A very interesting article by engineers from Sundt Construction, Tempe, Arizona, about applying some of the techniques used in vertical construction (tall buildings) to horizontal construction (highways, roads bridges). It's particulary interesting because it is another example of the convergence of BIM and geospatial technology.
One of the efficiencies that is gained in the construction of tall buildings is that with the exception of one or two ground level floors, the foundation and top floors, floor designs are identical. Horizontal construction is more complex than vertical construction because of ground topography and existing infrastructure. Because of this complexity Sundt says that horizontal construction could benefit more than buildings from building information modeling (BIM). Sundt uses the term "virtual design and construction technology (VDC)" for BIM for horizontal construction, others use "BIM for infrastructure". Sundt has been working to transfer lessons learned in vertical BIM to highways and bridges.
A VDC project begins with a site model built on a 3D laser scan, typcially accurate to within a millimeter. Horizontal projects have to be very concerned with existing underground infrastructure. The clash detection technology used in vertical projects to detect interferences between water, HVAC, structural and other subsystems can be used in a VDC project to avoid clashes with water, wastewater, electric power, telecommunications, and other underground infrastructure. This highlights the importance of having an accurate 3D geospatial model of underground infrastructure, which is still lacking in many jurisdictions.
One of the ways VDC projects can achieve a degree of repeatability is through "subassemblies" which are used to parametrically model features, road surfaces, retaining walls, typical road details, bridges, grading standards, rail tracks, and utilities. With a digital terrain model (DTM) a VDC model can be used to calculate every foot of trench from exact existing elevations and exact trench depths and apply a slope formula to figure out the exact amount of excavation required. And VDC models can be provided directtly to construction subcontractors enabling them to more easily add schedules (4D); and budget (5D) to the 3D model.

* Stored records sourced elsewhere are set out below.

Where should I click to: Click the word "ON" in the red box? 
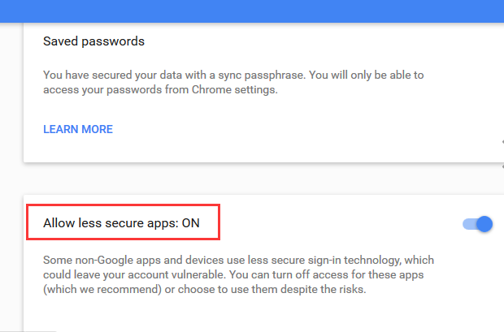coord(190,223)
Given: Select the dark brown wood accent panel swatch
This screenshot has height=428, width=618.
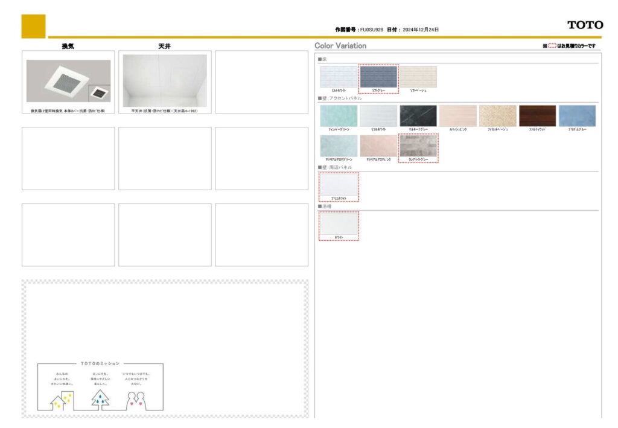Looking at the screenshot, I should 537,116.
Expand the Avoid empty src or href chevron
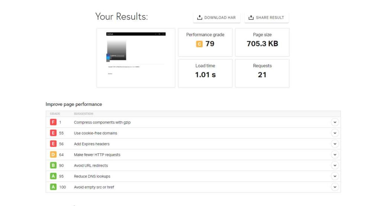The height and width of the screenshot is (206, 381). click(335, 187)
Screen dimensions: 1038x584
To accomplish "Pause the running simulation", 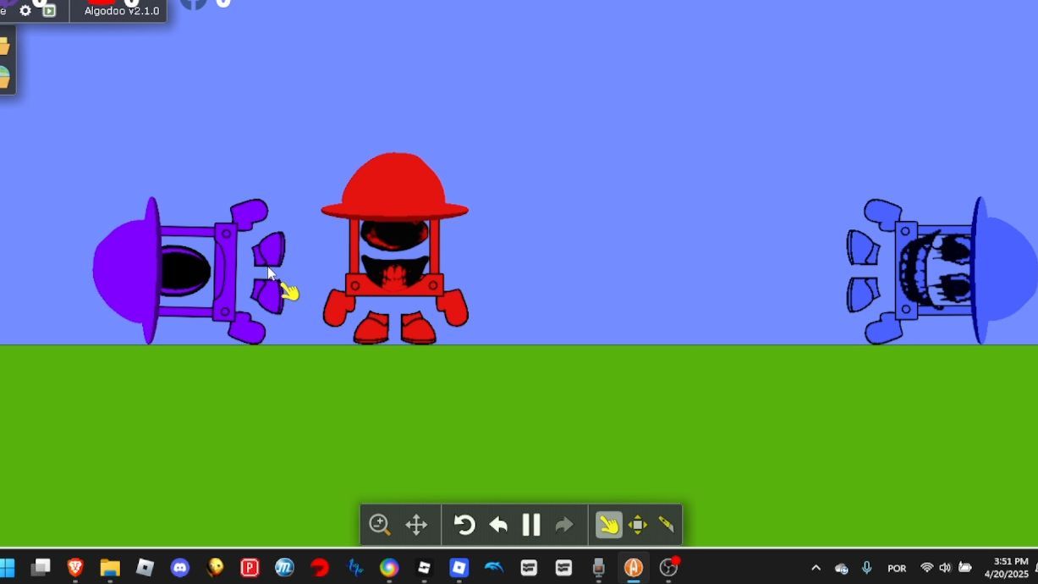I will (531, 525).
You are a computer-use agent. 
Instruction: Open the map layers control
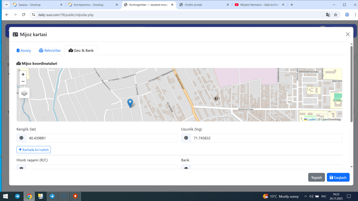tap(24, 93)
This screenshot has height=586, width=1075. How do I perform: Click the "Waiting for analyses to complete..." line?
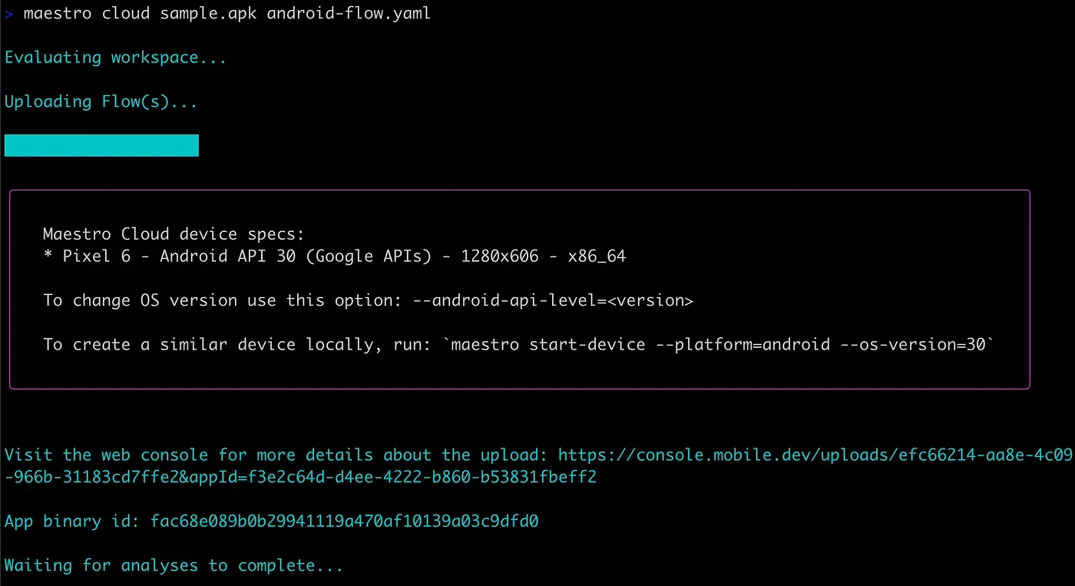(174, 566)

Sundt says that VDC is an improved process for collaboration between all players in the construction process including owners, surveyors, designers and engineers, and construction contractors. In the future Sundt plans to create construction-ready VDC models for horizontal projects because they have the potential to transform the construction process, from surveying to paving to recording as-built information.
CE NEWS in the August print edition will be also be publishing an article that will include some of Sundt's BIM for infrastructure projects in the U.S.